§ **Work item**: Skip the images and return the records below exactly.

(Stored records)
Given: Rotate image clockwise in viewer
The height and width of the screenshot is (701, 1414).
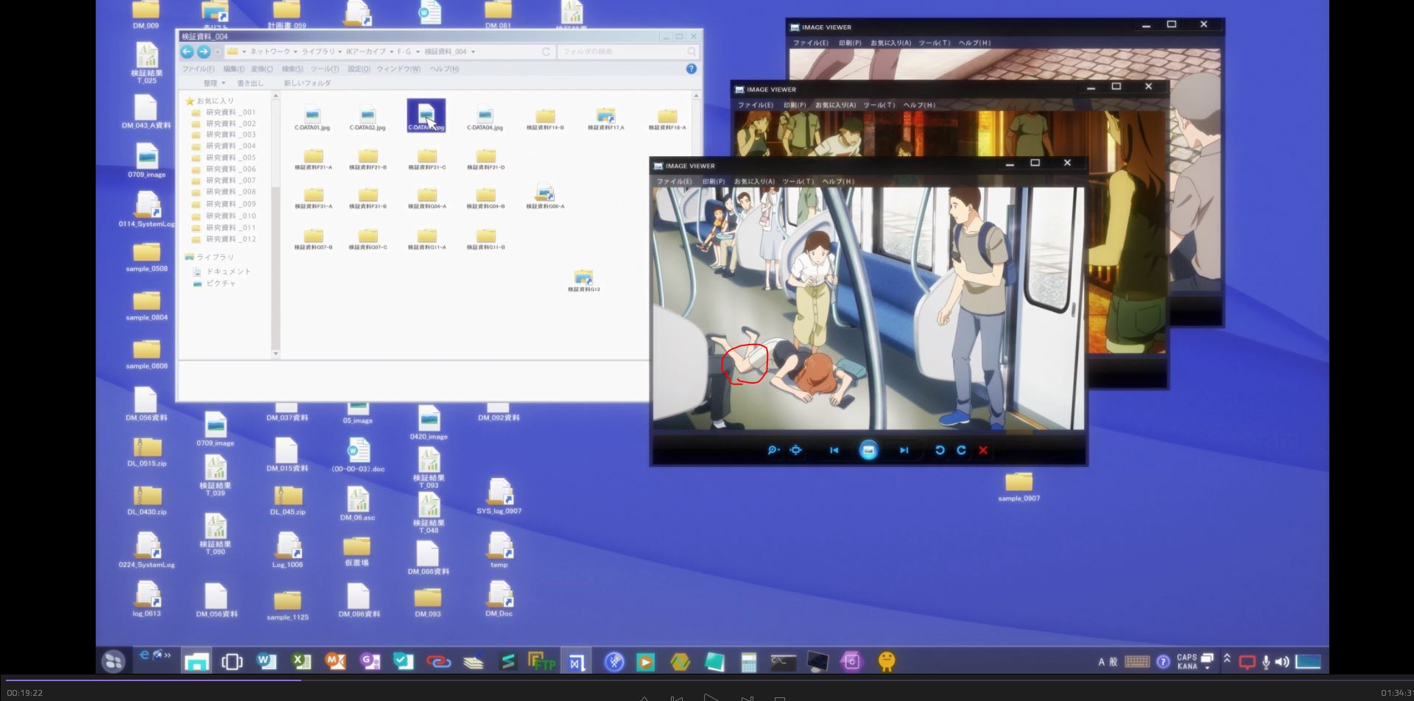Looking at the screenshot, I should [x=961, y=450].
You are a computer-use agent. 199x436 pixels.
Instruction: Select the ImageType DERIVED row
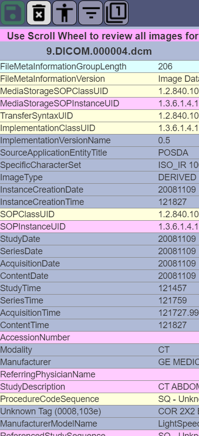(100, 177)
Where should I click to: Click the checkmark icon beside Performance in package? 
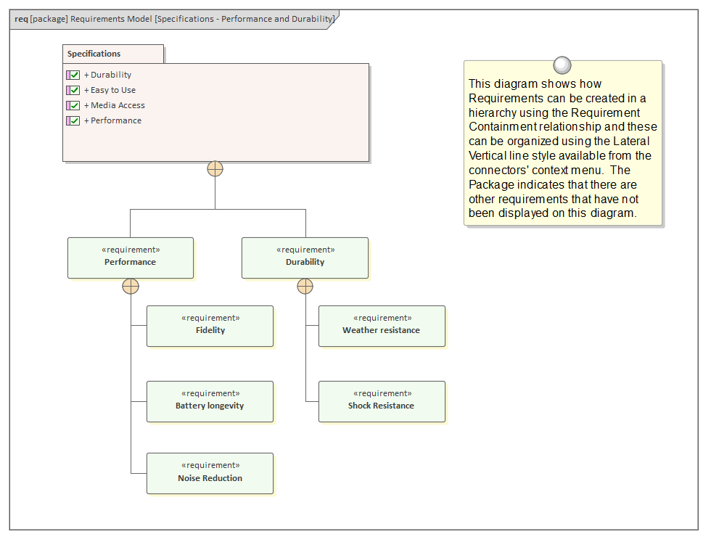point(74,120)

§ **Your solution**:
Given: Rotate image clockwise in viewer
The height and width of the screenshot is (701, 1414).
Looking at the screenshot, I should [x=961, y=450].
You are a computer-use agent. 199x436 pixels.
Instruction: Select the ImageType DERIVED row
(100, 177)
Where should I click to: Click the checkmark icon beside Performance in package? 
point(74,120)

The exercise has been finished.